▸ GIVEN TASK
Copy out everything from the line containing "Where should I" down to the end of the material, requests included, and shift every coordinate in the answers up by 119. Leave the pictures out.

▸ RECORDS SHOWN
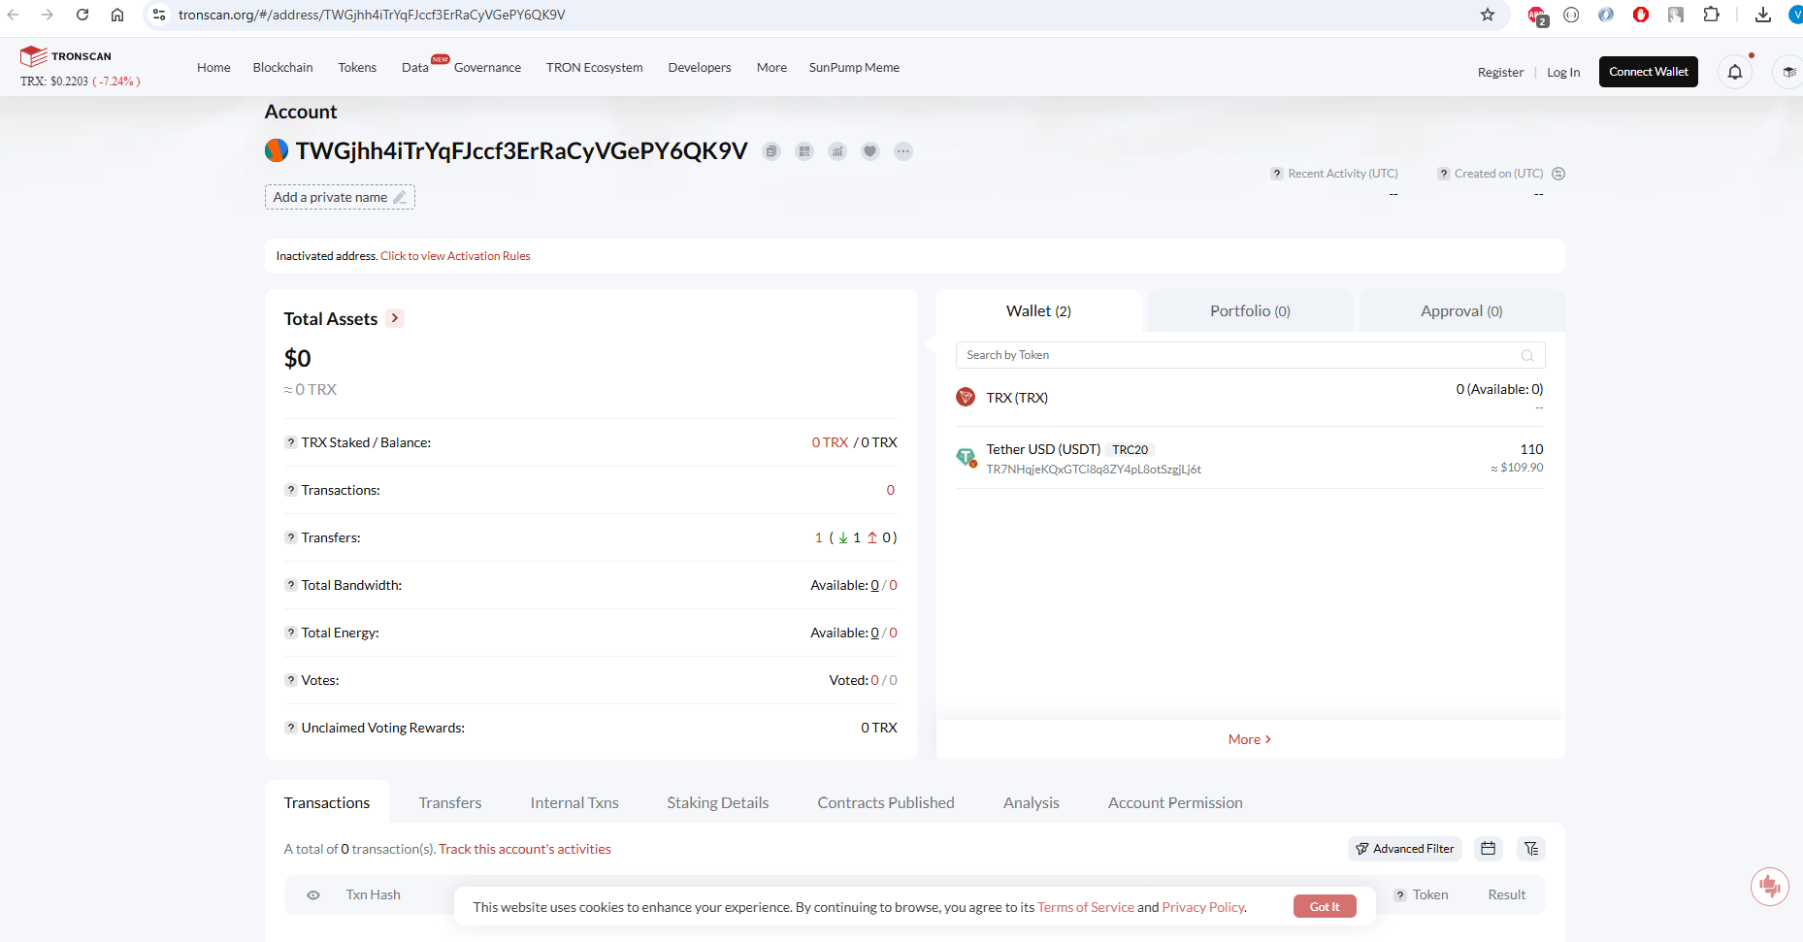
Task: Toggle the eye icon beside Txn Hash
Action: click(x=313, y=895)
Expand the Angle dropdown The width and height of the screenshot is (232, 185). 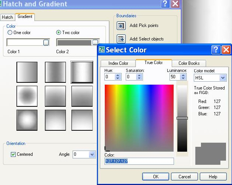pos(92,155)
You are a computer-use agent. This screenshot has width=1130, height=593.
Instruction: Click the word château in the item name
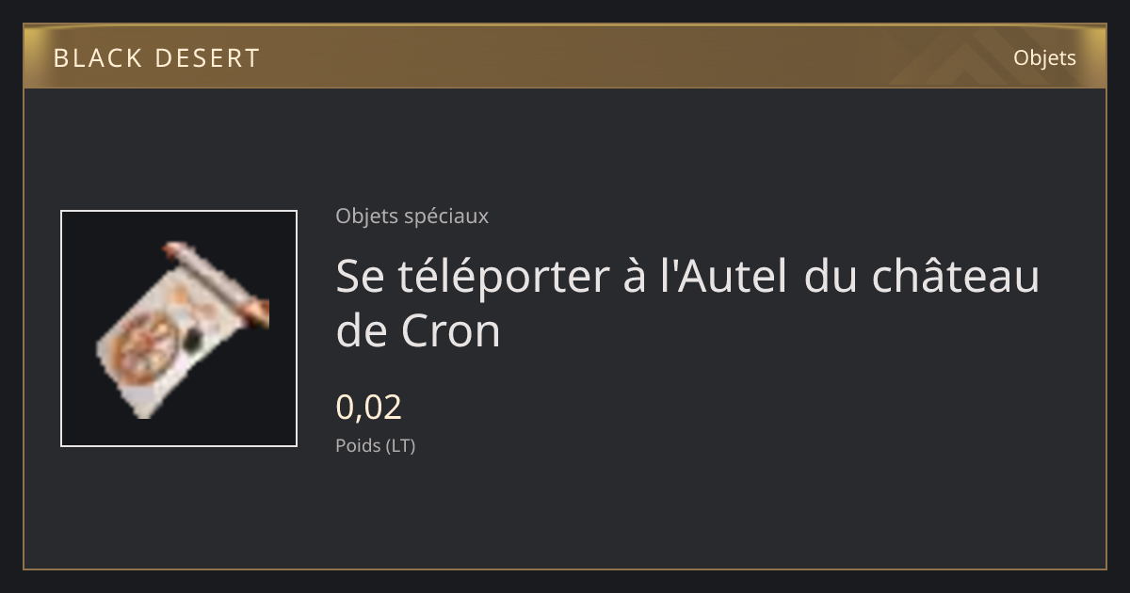[x=956, y=277]
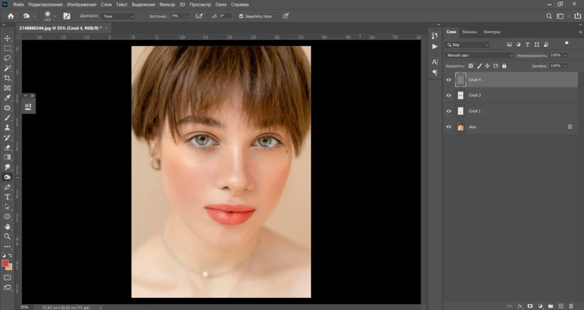Open the Диапазон Тени dropdown
Viewport: 584px width, 310px height.
[117, 16]
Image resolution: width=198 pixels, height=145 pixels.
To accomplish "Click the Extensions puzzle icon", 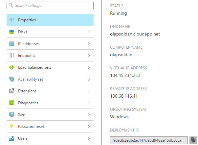I will point(12,91).
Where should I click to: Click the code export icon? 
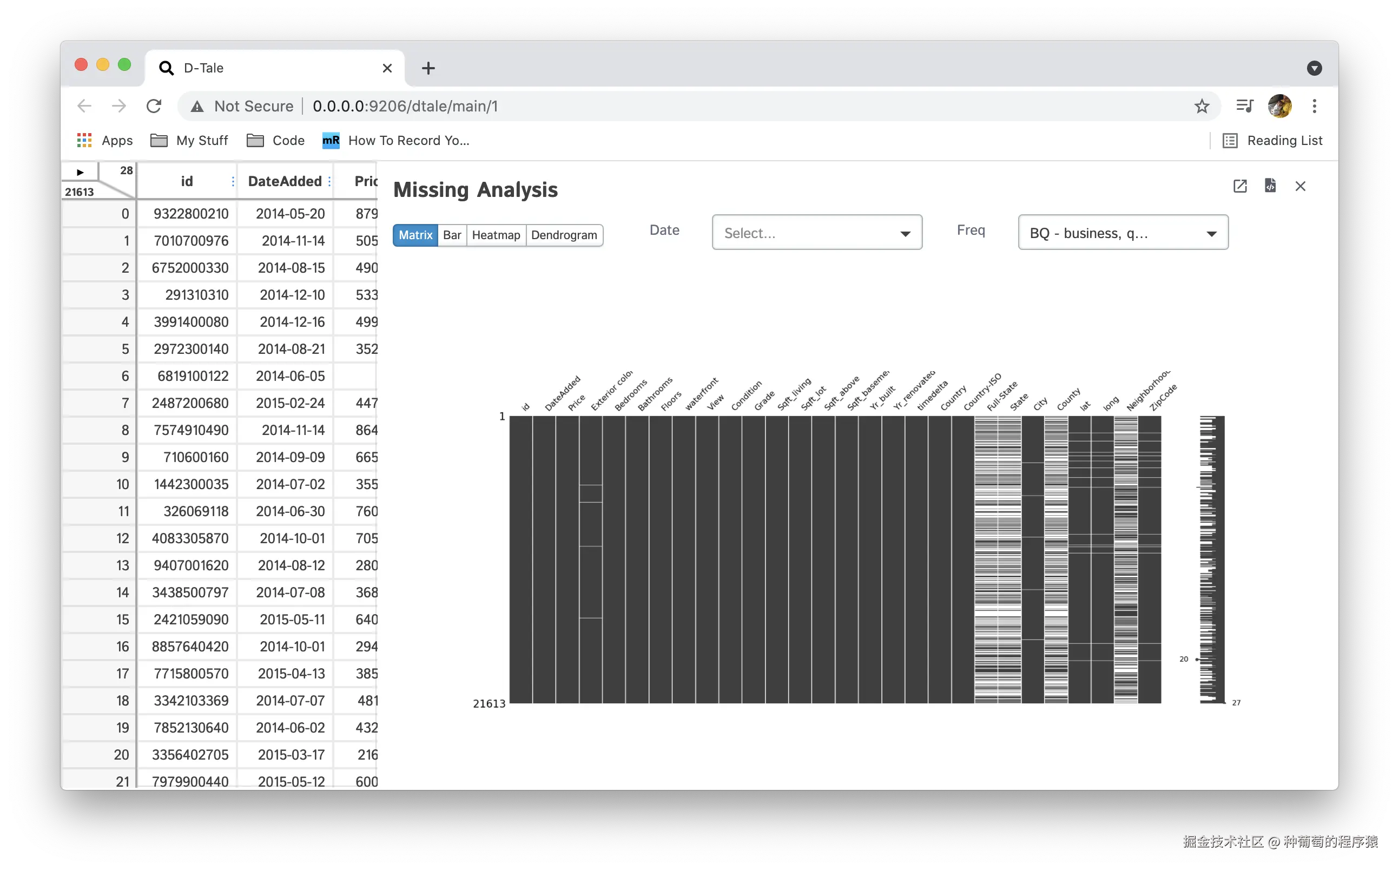(x=1270, y=185)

▸ OUTPUT FOR THIS EXERCISE
Where should I click to: Click the code export icon? 
(x=1389, y=304)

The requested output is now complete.